Abstract

Arousals are more numerous in heavy snorers than in nonsnorers and might be a cause of excessive daytime sleepiness (EDS) in these patients. The present study investigated whether treatment of snoring by uvulopalatopharyngoplasty (UPPP) had an influence on sleep microstructure in nonapnoeic snorers. The polysomnographic records of 10 nonapnoeic snorers were reviewed retrospectively and arousals scored according to the American Sleep Disorders Association (ASDA) 3 s definition. Scores for snoring, EDS and polysomnographic data were compared before and after UPPP (mean (+/-SD) time interval 249 +/- 183 days).

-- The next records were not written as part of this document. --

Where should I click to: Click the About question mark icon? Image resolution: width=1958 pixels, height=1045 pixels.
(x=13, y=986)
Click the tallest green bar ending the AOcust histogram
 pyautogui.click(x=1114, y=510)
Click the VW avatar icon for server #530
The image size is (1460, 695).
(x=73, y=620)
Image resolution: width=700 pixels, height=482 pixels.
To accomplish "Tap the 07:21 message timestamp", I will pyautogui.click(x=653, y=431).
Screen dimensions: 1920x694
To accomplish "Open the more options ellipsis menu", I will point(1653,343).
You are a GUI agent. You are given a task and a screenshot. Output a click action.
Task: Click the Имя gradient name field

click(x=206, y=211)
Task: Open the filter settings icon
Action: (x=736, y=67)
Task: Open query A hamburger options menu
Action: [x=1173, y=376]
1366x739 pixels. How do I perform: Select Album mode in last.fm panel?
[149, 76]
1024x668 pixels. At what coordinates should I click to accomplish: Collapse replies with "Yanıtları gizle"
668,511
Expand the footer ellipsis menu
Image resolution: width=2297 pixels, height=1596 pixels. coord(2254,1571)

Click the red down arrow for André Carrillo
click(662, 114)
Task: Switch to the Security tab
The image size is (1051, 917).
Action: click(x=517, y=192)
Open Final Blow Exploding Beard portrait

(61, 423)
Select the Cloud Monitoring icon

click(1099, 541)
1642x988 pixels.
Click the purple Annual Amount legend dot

UPPP resulted in a subjective improvement of snoring and a significant decrease in the arousal index (mean 14.6, 95% confidence interval (95% CI) 8.5-20.8 vs mean 9.1, 95% CI 6.6-11.5) (p = 0.01). EDS and the amount of slow-wave sleep remained unchanged. Uvulopalatopharyngoplasty resulted in an improvement of subjective snoring and a significant decrease of arousals in nonapnoeic snorers. Although these data do not provide any insight into whether the improvement observed can be maintained on a long-term basis, uvulopalatopharyngoplasty can be considered as a useful treatment modality to reduce sleep fragmentation and snoring in nonapnoeic snorers.